Analysis of the population structure and genetic diversity of some Chinese native pigs based on SINE RIP molecular markers
To evaluate the potential application of SINE RIPs in population genetic analysis, 16 SINE RIPs were selected to detect polymorphisms in 22 native Chinese pig breeds and in one native Italian pig breed. The PCR analysis revealed that all the markers were polymorphic and biallelic. Detection of SINE RIPs in each breed and their primers are summarized in Additional file 1: Table S7 and Additional file 2.
The Ne statistic per locus ranged between 1.537 (REF-16266) and 2.000 (ESA1-16), with a mean across loci of 1.765. The expected heterozygosity was higher than the observed heterozygosity at most loci. Observed and expected heterozygosity values ranged from 0.166 (DR-68328) to 0.468 (REF-3992) and from 0.350 (REF-16266) to 0.500 (ESA1-16) with overall means of 0.354 ± 0.088 and 0.423 ± 0.055, respectively. While the PIC values, which can reveal the usefulness of a marker in diversity analysis of a breed, are moderately informative for all 16 SINE RIPs (PIC 0.25–0.5), with an overall mean of 0.335 ± 0.031, ranging from 0.288 to 0.375, the negative FIS values (–0.106 ± 0.153), ranging from –0.315 to 0.328, indicated a low value of inbreeding of each breed detected. The FST values ranged from 0.117 (REF-14902) to 0.369 (ESA1-33), with a mean FST value of 0.252 for all loci, indicating that 74.8% of the genetic variation was caused by differences between individuals and 25.2% arose from differentiation between breeds.
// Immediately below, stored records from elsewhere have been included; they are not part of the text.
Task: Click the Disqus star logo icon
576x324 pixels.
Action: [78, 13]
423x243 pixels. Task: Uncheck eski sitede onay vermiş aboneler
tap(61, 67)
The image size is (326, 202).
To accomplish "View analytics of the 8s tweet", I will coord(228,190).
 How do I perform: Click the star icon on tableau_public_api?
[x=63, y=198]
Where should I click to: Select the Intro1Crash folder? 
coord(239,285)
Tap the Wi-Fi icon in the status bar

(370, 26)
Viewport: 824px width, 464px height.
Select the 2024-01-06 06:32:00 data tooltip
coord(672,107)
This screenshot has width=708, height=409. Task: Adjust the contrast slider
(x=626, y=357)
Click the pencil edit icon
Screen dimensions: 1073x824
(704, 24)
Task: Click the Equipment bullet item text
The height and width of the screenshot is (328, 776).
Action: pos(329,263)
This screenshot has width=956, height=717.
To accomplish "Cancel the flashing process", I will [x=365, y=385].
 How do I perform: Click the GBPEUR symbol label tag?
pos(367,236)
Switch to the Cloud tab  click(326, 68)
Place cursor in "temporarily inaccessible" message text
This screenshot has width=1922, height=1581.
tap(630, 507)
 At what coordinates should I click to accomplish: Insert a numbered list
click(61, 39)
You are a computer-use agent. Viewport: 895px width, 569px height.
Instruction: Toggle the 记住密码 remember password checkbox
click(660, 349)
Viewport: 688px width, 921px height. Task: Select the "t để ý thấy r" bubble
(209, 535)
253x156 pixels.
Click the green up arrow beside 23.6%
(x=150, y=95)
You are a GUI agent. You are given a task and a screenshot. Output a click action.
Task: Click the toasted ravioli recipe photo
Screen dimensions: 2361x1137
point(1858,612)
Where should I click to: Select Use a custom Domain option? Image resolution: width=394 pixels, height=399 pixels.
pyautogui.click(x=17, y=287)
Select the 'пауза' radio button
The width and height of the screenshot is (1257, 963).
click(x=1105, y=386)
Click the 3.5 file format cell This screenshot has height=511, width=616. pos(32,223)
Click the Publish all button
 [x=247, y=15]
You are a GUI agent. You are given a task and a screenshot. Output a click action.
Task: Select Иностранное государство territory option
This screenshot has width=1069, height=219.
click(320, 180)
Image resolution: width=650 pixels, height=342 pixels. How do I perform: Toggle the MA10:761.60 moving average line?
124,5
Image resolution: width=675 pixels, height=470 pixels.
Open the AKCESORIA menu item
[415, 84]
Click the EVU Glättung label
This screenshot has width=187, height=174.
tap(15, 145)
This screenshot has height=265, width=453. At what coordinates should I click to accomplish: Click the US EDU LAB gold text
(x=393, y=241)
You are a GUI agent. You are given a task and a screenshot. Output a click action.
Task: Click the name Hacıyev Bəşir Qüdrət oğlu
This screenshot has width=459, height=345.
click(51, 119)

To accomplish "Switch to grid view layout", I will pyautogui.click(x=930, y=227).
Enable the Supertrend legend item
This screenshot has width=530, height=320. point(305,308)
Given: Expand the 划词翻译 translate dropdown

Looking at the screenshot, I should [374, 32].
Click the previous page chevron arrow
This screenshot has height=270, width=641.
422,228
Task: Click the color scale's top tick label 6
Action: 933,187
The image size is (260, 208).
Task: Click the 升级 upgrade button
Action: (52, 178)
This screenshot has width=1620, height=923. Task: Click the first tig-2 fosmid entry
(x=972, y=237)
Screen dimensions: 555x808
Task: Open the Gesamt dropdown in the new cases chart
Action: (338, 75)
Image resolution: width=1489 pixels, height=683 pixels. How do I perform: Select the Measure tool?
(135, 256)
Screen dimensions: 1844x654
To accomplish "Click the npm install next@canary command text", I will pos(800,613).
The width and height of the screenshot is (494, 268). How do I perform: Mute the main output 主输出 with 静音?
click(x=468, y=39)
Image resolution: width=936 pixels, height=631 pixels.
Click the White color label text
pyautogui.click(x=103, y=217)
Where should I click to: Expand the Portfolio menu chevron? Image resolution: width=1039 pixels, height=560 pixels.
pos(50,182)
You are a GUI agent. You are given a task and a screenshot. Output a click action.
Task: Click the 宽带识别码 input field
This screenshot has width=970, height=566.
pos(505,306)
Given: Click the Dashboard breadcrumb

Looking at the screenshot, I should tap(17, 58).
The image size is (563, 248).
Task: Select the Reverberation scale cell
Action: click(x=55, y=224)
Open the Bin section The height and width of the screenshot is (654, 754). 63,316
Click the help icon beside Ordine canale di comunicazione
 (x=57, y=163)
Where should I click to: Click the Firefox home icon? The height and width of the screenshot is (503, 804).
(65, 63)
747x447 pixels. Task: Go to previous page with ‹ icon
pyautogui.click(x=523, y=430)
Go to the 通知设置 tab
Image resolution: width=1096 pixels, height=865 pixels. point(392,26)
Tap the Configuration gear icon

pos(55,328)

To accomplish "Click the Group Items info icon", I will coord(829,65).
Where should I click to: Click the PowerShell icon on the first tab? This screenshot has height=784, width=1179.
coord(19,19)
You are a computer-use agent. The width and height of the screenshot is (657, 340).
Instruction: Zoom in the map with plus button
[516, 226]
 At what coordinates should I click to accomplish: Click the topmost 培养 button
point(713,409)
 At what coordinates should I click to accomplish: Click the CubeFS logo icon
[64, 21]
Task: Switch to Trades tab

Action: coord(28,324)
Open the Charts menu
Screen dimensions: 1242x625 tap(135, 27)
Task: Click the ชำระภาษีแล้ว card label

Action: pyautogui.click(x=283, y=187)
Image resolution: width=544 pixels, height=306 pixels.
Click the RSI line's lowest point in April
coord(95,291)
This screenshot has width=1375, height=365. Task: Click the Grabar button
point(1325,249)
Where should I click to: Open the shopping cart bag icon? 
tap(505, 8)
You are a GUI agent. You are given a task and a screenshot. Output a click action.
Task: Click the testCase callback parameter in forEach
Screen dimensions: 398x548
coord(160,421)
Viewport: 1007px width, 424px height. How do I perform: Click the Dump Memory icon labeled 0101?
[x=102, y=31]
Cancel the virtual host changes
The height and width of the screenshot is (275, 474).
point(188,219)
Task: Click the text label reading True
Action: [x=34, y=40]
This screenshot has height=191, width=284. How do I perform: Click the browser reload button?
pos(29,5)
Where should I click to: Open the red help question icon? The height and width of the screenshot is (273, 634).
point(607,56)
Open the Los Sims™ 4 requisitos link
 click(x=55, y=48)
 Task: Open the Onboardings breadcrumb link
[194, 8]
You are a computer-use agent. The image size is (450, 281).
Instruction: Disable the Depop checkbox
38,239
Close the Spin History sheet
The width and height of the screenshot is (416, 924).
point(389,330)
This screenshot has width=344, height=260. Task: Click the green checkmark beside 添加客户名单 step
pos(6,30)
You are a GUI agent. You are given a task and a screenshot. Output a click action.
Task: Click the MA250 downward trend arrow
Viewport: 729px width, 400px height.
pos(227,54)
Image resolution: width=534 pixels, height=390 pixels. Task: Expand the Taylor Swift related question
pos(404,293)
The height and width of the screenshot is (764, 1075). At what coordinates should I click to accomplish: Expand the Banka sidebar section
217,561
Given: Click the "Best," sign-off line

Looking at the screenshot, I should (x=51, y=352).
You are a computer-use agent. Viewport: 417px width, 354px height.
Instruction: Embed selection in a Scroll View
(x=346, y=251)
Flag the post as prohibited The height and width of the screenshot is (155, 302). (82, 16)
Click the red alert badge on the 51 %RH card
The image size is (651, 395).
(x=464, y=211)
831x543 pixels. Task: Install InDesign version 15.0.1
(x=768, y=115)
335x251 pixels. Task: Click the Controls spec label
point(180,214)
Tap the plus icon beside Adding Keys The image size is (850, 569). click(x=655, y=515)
Agreement with Hardy–Weinberg equilibrium was tested by loci within breeds at P < 0.05. For all loci combined, on average about one-third of the breed–loci combinations did not comply with Hardy–Weinberg equilibrium (Additional file 1: Table S7).
The UPGMA method was used to construct a phylogenetic tree (Fig. 6A) based on Nei's unbiased genetic distance. This clearly shows three clusters that generally correspond to their geographic locations (Fig. 6B), especially for southern Chinese breeds (Bamaxiang, Wuzhishan, Dahuabai, and Lantang) and most pig breeds of central China (Qingping, Hanjiang Black, Shaziling, Tongcheng, Lepinghua, Ningxiang, Erhualian, Laiwu Black, Dapulian, Dingyuan, and Mingguang Small Ear), with the exception of Bamei, Wei, and Anqinliubai. Bamei is a northern Chinese breed, but clustered with the southern Chinese pigs, while Wei and Anqinliubai were separated from their original geographical location (central China) and clustered with the northern Chinese pigs (Mashen and Dongbei Min) and the Italian pig breed (Nero Siciliano pig), which also has the highest genetic distance from Chinese pig breeds.